Public health officials and researchers who spoke with KHN said that HHS officials may not think the data is accurate or have adequate staff to analyze it. The head of HHS’ therapeutics distribution effort, Dr. Derek Eisnor, suggested as much during an April 27 meeting with state and local health officials. One local official asked the federal agency to share local numbers so they could increase outreach in communities with low usage. Eisnor responded that because HHS doesn’t require providers to say how much they use, the reporting “is kind of mediocre at best,” adding that he didn’t think it was his agency’s role to share that information.
Eisnor also said that state health departments should now be able to see local orders and usage from pharmacy chains like CVS, and that the agency hopes to soon release weekly national data online. But counties like Los Angeles — which has requested access to the federal systems with no success — still don’t have access to the data they need to focus outreach efforts or spot emerging disparities.
Spokesperson Tim Granholm said that HHS is looking into ways to share additional data with the public.
Recordings of the weekly meetings, in which HHS officials share updates about distribution plans and answer questions from public health workers, pharmacists, and clinicians, were posted online until March. HHS’ media office has since repeatedly declined to grant KHN access, saying “the recordings are not open to press.” That’s because HHS wants to encourage open conversation during the meetings, according to Granholm. He did not say what legal authority allows the department to bar media from the public meetings. KHN obtained the public records through Freedom of Information Act requests.

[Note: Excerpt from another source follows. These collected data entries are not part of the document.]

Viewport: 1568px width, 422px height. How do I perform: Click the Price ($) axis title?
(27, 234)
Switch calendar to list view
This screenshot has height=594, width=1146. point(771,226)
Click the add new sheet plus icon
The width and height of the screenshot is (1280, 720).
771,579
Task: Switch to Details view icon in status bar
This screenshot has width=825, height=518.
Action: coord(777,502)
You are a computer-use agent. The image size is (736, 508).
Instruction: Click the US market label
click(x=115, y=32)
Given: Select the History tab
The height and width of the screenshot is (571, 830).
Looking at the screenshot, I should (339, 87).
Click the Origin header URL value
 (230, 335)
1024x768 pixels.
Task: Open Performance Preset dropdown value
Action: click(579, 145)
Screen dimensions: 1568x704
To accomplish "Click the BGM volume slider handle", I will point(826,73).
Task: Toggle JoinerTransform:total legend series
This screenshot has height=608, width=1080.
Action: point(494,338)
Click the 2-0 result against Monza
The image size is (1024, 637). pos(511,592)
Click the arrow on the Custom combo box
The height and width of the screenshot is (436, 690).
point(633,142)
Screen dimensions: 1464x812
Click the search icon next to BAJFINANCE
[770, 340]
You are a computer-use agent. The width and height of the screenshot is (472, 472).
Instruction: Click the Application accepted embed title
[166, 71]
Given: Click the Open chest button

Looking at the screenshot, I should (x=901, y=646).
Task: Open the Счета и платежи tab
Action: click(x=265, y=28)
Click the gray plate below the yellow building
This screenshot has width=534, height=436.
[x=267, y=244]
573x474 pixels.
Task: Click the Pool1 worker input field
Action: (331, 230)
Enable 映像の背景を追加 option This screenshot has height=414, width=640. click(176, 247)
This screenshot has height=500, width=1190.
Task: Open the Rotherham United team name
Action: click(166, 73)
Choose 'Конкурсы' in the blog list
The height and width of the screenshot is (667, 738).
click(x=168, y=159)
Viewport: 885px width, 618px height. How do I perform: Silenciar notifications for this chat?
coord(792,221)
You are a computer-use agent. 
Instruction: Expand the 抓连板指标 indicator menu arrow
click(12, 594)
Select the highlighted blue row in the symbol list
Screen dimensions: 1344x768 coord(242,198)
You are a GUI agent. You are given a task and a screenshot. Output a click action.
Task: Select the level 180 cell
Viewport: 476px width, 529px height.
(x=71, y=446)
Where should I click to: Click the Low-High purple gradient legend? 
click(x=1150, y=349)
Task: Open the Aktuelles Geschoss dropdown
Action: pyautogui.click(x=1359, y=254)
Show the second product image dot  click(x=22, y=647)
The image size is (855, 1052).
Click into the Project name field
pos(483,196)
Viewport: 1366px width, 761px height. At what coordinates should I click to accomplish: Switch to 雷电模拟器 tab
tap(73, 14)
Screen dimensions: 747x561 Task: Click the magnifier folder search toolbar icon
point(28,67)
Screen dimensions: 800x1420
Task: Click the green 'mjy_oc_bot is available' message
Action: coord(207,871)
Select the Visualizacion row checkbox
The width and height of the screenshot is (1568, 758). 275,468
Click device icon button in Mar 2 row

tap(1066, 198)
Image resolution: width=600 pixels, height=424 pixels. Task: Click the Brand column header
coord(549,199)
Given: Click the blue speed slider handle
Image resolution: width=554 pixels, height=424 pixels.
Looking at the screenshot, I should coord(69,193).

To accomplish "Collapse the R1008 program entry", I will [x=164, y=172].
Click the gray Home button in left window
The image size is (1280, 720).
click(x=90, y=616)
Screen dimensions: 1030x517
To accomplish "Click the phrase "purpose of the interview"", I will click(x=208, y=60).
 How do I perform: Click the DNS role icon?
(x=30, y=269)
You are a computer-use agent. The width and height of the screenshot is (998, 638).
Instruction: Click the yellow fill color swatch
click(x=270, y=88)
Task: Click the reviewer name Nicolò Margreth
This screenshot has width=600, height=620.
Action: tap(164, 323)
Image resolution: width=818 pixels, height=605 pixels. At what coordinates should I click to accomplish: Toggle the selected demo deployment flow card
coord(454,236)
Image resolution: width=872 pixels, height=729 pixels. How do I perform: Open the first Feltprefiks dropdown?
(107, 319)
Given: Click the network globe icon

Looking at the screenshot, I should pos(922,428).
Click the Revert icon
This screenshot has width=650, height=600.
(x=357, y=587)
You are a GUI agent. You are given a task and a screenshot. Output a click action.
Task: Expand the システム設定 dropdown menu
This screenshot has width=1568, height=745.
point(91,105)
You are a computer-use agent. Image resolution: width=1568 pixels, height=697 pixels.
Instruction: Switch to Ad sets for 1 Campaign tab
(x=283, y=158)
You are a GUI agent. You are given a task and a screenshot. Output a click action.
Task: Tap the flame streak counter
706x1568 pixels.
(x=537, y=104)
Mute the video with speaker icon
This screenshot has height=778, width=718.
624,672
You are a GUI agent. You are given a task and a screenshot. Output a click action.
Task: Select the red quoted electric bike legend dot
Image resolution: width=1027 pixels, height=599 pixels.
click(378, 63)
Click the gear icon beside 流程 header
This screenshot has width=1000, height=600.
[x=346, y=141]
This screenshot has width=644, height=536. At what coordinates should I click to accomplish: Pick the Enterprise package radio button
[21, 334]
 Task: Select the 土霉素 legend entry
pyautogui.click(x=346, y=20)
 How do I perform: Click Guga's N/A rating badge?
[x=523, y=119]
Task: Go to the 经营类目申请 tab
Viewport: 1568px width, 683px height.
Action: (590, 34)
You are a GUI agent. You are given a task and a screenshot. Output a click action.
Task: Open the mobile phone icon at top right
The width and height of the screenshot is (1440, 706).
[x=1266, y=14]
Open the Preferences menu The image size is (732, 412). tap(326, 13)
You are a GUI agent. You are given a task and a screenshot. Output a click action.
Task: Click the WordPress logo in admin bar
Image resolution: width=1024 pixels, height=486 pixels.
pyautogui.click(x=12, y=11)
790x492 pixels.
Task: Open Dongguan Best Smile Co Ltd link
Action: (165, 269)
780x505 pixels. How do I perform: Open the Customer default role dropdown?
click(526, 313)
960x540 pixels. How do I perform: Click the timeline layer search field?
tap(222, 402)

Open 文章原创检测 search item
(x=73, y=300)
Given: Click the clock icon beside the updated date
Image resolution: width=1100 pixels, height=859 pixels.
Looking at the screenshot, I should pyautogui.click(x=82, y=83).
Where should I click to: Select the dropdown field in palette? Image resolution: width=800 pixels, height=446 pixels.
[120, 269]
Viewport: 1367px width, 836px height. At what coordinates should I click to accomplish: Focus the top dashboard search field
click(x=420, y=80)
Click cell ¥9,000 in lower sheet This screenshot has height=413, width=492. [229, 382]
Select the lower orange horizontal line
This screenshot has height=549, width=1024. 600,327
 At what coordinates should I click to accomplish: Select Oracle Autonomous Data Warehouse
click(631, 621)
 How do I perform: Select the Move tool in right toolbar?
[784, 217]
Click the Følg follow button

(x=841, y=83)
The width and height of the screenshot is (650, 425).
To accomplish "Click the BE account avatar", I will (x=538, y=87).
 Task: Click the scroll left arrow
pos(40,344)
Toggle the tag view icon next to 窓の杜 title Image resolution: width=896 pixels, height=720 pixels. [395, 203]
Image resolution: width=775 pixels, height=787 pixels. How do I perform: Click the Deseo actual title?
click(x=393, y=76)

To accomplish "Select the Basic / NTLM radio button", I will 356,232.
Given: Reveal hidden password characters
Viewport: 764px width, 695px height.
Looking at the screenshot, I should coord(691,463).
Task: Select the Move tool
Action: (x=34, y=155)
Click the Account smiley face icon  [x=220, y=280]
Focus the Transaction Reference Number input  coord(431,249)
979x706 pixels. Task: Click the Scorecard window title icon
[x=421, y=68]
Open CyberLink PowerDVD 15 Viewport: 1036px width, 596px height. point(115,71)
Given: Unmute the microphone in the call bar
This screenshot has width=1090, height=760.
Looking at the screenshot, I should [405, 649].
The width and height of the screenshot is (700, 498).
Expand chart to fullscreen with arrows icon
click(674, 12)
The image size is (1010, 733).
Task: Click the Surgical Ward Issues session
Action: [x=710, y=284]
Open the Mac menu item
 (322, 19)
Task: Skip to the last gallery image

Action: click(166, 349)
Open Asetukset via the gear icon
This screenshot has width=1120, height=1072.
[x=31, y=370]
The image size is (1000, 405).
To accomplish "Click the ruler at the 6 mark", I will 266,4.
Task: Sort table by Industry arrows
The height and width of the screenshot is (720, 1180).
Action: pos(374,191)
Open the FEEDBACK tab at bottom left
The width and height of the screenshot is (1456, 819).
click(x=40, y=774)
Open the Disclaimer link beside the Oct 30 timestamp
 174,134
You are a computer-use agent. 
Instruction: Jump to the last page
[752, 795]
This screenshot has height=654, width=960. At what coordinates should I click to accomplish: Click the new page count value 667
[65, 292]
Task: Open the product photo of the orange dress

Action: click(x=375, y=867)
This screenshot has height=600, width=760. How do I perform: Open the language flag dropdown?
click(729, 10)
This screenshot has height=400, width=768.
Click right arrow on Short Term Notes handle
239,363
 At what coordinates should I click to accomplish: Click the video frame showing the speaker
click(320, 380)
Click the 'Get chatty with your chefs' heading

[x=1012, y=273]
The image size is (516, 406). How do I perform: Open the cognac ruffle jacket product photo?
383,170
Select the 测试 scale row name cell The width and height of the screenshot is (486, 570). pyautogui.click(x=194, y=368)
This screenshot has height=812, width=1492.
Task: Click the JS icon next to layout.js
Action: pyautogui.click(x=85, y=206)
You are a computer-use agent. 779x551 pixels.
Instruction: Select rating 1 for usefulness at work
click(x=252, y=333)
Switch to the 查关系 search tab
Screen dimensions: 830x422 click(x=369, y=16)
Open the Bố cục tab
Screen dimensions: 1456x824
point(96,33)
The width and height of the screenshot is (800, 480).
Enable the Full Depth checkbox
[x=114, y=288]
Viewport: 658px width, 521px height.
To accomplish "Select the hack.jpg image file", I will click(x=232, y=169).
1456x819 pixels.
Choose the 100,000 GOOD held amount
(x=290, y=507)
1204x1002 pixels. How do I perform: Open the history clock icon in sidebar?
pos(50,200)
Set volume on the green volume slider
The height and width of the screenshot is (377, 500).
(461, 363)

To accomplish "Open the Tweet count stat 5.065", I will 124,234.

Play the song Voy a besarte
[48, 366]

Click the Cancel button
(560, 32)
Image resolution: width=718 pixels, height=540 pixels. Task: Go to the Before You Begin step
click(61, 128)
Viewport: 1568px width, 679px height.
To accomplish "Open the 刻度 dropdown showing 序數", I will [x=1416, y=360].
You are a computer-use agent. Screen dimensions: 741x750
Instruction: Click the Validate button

A senior White House official said that the Biden administration is attempting to collect accurate data on how many people receive Paxlovid and other treatments but said it doesn’t define success by how many people do so. Its focus, the official said, is on making sure the public knows treatments are available and that doctors and other providers understand which patients are eligible for them.
We still need to know where the pills are going, Feehan said. “We need that data as soon as humanly possible.”
Until then, Los Angeles County’s Kurian and her peers will keep “guesstimating” where residents need more help. “If someone can just give us a report that has that information,” she said, “of course, that makes it easier.”